Goal> Rescale the records from the start through the line containing "click(x=569, y=628)", including that line. Copy every line, requests included, and multiply each click coordinate in the answers by 2.45, rounding to the nearest whole number with halves rounded up.

The data>

** BEGIN **

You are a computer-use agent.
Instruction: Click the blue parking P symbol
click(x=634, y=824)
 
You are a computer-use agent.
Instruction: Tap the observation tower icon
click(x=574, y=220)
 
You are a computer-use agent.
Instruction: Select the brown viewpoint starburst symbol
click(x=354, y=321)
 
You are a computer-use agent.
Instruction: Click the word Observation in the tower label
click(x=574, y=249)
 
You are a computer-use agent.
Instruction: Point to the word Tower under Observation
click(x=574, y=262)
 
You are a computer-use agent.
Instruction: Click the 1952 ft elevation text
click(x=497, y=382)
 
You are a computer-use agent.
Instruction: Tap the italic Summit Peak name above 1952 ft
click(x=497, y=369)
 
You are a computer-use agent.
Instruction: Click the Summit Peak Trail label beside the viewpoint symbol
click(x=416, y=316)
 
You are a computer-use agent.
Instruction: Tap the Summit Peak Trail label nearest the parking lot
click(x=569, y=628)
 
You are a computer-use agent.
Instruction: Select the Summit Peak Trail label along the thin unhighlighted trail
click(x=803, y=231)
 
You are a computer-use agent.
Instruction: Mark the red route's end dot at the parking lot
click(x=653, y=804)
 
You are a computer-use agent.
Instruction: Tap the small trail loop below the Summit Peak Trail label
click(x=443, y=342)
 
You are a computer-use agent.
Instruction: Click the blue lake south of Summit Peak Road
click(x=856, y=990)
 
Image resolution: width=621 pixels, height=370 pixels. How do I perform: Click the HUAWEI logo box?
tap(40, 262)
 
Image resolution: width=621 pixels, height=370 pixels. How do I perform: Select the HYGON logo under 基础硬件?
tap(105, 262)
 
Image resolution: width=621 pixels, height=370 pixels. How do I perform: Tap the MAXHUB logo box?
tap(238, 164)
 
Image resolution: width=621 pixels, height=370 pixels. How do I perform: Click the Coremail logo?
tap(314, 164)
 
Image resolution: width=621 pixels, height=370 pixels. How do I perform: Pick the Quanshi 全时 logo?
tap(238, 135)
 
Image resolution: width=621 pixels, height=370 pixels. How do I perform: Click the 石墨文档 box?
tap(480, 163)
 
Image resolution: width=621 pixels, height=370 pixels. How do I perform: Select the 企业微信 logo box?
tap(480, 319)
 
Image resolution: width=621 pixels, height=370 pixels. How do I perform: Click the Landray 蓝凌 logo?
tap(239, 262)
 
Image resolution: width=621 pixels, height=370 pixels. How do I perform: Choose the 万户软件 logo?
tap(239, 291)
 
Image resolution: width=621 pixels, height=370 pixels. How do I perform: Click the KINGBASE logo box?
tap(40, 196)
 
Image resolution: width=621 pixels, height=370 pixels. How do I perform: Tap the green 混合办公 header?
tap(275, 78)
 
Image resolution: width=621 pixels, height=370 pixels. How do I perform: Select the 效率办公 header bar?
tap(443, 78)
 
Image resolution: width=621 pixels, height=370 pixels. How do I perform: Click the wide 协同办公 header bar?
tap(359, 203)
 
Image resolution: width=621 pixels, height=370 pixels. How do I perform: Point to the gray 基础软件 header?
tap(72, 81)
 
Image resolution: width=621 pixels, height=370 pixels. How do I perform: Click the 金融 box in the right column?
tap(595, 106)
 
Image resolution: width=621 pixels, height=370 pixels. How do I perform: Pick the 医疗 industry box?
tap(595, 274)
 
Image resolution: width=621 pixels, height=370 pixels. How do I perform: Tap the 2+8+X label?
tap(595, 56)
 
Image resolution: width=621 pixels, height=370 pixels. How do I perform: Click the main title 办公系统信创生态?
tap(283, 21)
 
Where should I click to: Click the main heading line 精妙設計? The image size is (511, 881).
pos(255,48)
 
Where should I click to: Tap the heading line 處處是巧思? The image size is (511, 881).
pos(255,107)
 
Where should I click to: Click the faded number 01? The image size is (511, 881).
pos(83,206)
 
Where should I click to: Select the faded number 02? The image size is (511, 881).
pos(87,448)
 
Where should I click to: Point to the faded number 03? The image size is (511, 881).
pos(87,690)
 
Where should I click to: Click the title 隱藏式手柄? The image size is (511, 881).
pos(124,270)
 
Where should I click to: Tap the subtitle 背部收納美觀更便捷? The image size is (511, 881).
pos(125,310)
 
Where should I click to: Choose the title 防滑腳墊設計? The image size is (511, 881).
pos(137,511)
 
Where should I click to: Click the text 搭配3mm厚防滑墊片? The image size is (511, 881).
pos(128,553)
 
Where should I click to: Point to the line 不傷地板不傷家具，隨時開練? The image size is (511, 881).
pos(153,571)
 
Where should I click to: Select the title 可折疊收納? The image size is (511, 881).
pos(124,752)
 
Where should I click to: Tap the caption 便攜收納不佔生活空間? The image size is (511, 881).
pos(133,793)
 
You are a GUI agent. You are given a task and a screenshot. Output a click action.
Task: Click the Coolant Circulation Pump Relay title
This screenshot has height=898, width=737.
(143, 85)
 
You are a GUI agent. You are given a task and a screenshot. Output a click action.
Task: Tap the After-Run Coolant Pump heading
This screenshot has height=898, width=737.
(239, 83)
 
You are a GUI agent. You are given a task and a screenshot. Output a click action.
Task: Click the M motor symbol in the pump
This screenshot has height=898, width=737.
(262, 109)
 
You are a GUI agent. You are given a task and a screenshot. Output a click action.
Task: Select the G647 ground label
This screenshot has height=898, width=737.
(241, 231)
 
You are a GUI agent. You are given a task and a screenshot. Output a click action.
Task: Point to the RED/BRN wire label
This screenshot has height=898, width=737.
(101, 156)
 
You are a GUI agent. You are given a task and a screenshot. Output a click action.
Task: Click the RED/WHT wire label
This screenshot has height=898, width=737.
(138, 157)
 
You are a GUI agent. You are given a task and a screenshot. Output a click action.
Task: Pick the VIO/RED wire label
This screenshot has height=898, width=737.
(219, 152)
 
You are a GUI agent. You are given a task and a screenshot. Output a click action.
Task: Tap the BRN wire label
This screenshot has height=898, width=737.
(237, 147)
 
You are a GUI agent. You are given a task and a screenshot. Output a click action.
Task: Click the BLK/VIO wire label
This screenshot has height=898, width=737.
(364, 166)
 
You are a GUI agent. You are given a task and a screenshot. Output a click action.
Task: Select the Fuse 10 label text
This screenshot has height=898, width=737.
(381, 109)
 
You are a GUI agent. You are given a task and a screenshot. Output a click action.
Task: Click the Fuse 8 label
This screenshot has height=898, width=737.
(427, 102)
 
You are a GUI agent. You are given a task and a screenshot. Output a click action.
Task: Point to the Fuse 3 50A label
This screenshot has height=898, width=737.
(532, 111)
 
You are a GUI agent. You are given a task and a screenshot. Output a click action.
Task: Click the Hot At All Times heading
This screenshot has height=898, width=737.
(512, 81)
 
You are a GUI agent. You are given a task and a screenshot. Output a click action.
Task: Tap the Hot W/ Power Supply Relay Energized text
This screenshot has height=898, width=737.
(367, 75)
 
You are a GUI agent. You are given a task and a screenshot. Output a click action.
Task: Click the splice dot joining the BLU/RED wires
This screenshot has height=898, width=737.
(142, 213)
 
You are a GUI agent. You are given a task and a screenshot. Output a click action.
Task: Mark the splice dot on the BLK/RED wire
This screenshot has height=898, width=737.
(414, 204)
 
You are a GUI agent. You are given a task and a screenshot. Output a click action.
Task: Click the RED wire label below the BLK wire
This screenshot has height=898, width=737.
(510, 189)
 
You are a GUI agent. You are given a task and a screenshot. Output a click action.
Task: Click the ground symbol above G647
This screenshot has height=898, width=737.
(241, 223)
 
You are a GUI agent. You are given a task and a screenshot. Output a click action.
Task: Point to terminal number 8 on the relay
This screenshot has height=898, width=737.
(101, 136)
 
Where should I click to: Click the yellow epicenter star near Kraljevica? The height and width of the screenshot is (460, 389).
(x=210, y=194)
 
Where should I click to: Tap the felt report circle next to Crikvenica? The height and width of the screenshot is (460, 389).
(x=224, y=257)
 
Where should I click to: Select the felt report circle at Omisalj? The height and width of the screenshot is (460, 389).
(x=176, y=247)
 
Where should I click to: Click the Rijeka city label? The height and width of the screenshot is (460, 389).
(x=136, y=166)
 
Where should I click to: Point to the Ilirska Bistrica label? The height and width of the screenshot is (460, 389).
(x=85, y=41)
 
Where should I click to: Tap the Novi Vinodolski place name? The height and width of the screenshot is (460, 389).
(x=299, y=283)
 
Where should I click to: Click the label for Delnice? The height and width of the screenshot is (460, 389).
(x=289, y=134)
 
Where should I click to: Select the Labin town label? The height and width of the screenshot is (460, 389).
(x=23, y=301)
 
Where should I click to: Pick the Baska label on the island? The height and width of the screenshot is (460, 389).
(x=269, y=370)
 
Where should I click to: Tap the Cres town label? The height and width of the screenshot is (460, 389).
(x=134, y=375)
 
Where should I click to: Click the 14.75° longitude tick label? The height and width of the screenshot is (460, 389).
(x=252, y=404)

** END **

Answer to the problem>
You are a computer-use agent.
Instruction: Click the blue parking P symbol
click(x=1553, y=2019)
 
You are a computer-use agent.
Instruction: Tap the observation tower icon
click(x=1406, y=539)
 
You are a computer-use agent.
Instruction: Select the brown viewpoint starburst symbol
click(x=867, y=786)
 
You are a computer-use agent.
Instruction: Click the word Observation in the tower label
click(x=1406, y=610)
 
You are a computer-use agent.
Instruction: Point to the word Tower under Observation
click(x=1406, y=642)
 
You are a computer-use agent.
Instruction: Click the 1952 ft elevation text
click(x=1218, y=936)
 
You are a computer-use agent.
Instruction: Tap the italic Summit Peak name above 1952 ft
click(x=1218, y=904)
 
You are a computer-use agent.
Instruction: Click the Summit Peak Trail label beside the viewpoint symbol
click(x=1019, y=774)
 
You are a computer-use agent.
Instruction: Tap the Summit Peak Trail label nearest the parking lot
click(x=1394, y=1539)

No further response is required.